Some forestry is found around the Beira corridor and in the northern provinces. The Norwegian company Green Resources has a license in the 155 km2 forest in the northern Niassa province. In the 2000s, there have been very controversial issues surrounding illegal forest management. In particular, it is claimed that Chinese operators, probably in association with corrupt Mozambican politicians, have exported large quantities of tropical timber without paying taxes or leaving other values in Mozambique.
The fisheries have large resources along the long coast, but the fishing industry is relatively poorly developed. Many coastal people feed on small-scale fish using simple technology and for sale in the local fresh produce market. In particular, the country’s giant shrimp (often 15-20 cm in size) have been important export goods, and in the 1990s accounted for half of the country’s export value before mineral extraction increased in the 2000s. The shrimp have also become famous symbol of the Mozambican cuisine.
Note: the capital city of Mozambique is Maputo with a population of 1,100,000 (2010 estimate). Other major cities include Nampula with a population of 534,800, Beira with a population of 440,400, Chimoio with a population of 259,000, Nacala with a population of 221,300 (estimate 2010).
Transport and Communications
Like many others in Mozambique, the transport network was expanded to adapt to the needs of the colonial economies and to serve trade to and from neighboring countries. This was always an important source of revenue for Mozambique. The war’s destruction of the central road and rail network has now largely been rectified and further developed, but a lack of good local roads makes many areas nonetheless difficult to access.
Only one main road, no railroad, links the long country between the north and the south. Just as the east-west rivers are obstacles to north-south transport, the railway lines are also built in an east-west direction. Rather than linking the economy together, they therefore create different zones.
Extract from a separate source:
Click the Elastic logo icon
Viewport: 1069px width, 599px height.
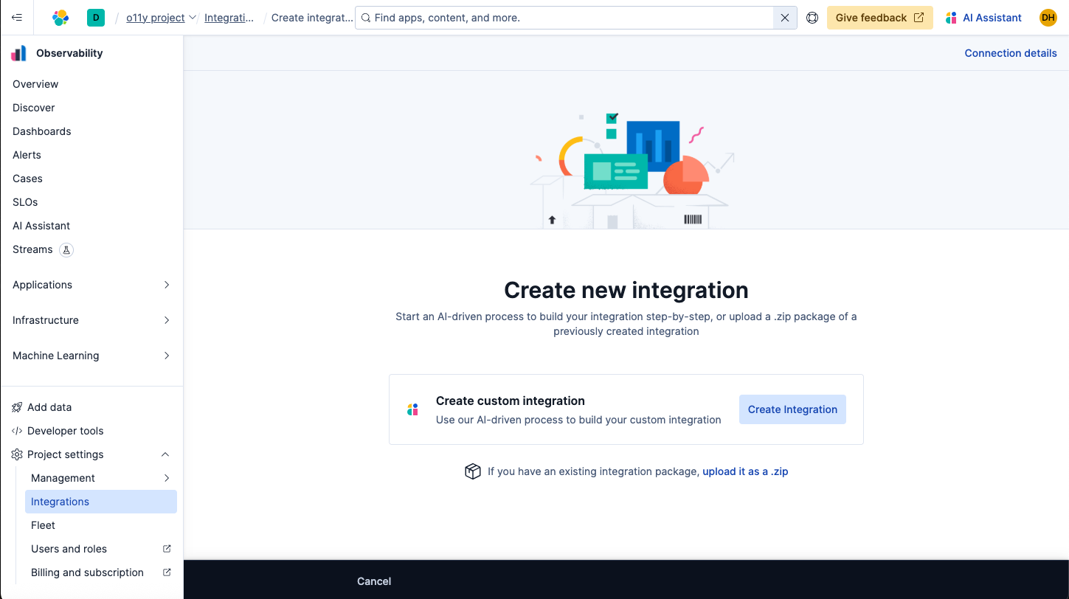60,18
Economic development in Mozambique therefore tends, as in the colonial era, to take place in regional zones or “corridors” along the railways, such as the Beira corridor and the Nacala corridor, named after the respective port cities.
Mozambique’s airline LAM, on the other hand, despite its chronically weak economy and operating problems, has managed to tie the country together through its 16 airports, three of which are international.
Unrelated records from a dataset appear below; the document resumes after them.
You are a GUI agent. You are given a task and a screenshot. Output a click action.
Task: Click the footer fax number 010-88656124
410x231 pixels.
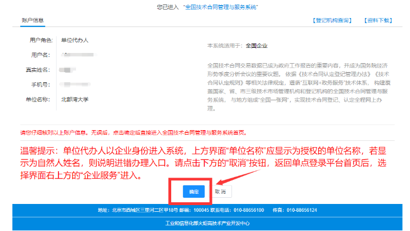(302, 210)
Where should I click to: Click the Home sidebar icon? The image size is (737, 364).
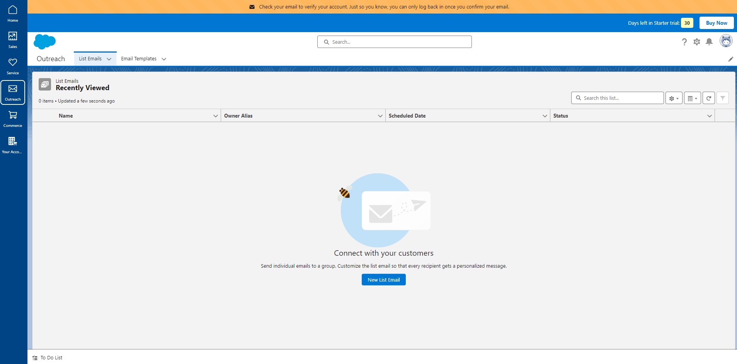[x=13, y=14]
The ports of Mozambique, given the strategic location in relation to the coastal neighboring countries and parts of South Africa, have always contributed with revenue to the state and a few hundred jobs. The deep water port in Maputo, with an annex in Matola, is one of Africa’s largest. Other important ports can be found in Beira, Nacala and Quelimane.
- COUNTRYAAH: Find major trading partners of Mozambique, including major exports and major imports with latest trade value and market share as well as growth rate.
Abbreviated as MOZ by abbreviationfinder.org, Mozambique has little developed industry. The largest industrial enterprise is the large Mozal smelting plant outside Maputo, which opened in the year 2000 and which produces with a capacity of 250,000 tonnes a year. It is owned and operated by foreign companies. The model is based on the use of electricity from Cahora Bassa, and the use of the port facility in Maputo for import of bauxite and export of aluminum. Already in 2003, Mozal exports accounted for 55% of the country’s total export value, but critics claim that besides a few hundred jobs, the smelter generates little tax revenue and other revenue for Mozambique. The country also has some industry in cement, cotton, and simple food processing.